Fünfjahresplan

Wachsende globale Unsicherheiten: China setzt auf Binnenmarkt und KI

Peking berät neuen Fünfjahresplan mit milliardenschweren Konjunkturmaßnahmen – Experten sehen ein Spannungsfeld zwischen Konsum und Industriepolitik.

Peter Steiniger
Peter Steiniger
3 Min
Abgeordnete des Nationalen Volkskongresses auf dem Weg zur Plenarsitzung in Peking

Abgeordnete des Nationalen Volkskongresses auf dem Weg zur Plenarsitzung in Peking

© Chen Yehua/Imago

Auf der laufenden Sitzung des Nationalen Volkskongresses hat die chinesische Regierung ein umfassendes Maßnahmenpaket vorgestellt, mit dem sie die Wirtschaft gegen geopolitische Risiken und strukturelle Probleme absichern will. Im Zentrum stehen ein stärkerer Binnenmarkt, ein massiver Schub für Künstliche Intelligenz und weitere Marktöffnung.

Nach dem von der Regierung vorgelegten Arbeitsbericht will China im laufenden Jahr vor allem den Binnenkonsum stärken. Die Maßnahmen stehen im Zusammenhang mit dem Entwurf des 15. Fünfjahresplans für 2026 bis 2030, der dem Parlament zur Beratung vorliegt.

Konkret kündigte Peking laut der staatlichen Nachrichtenagentur Xinhua unter anderem Maßnahmen für steigende Einkommen in städtischen und ländlichen Haushalten an. Zudem soll ein Koordinierungsfonds für Finanz- und Haushaltspolitik über 100 Milliarden Yuan, umgerechnet rund 12,6 Milliarden Euro, aufgelegt werden.
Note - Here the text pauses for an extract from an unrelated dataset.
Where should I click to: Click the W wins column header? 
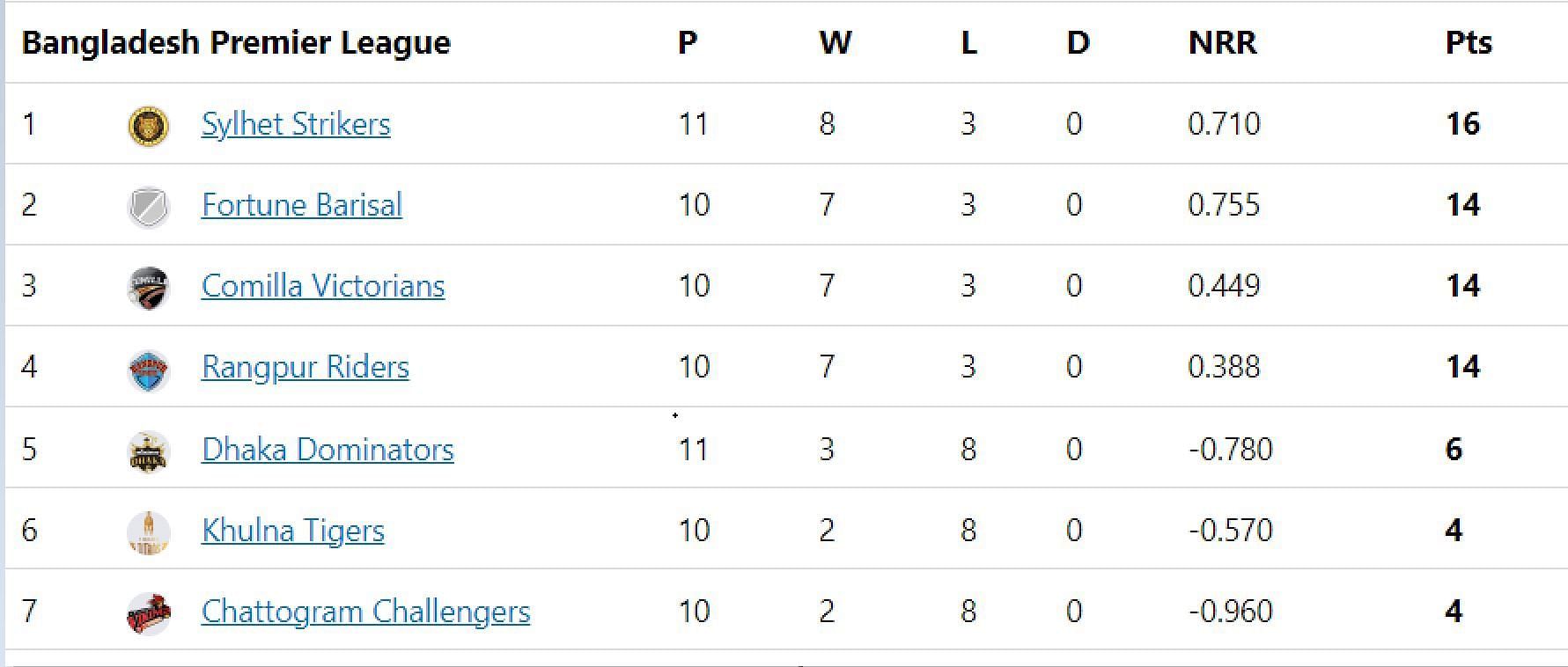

Hinzu kommen Sonderstaatsanleihen mit sehr langen Laufzeiten im Wert von 250 Milliarden Yuan, rund 31,4 Milliarden Euro. Sie sollen den Kauf neuer Konsumgüter ankurbeln.

KI und Hightech im Zentrum

Ein zweiter Schwerpunkt liegt auf technologischer Innovation. Erstmals findet sich im Bericht der Regierung der Begriff „intelligente Wirtschaft“. Offizielle chinesische Stellen verknüpfen damit die stärkere Einbindung von Künstlicher Intelligenz in Industrie und Alltag.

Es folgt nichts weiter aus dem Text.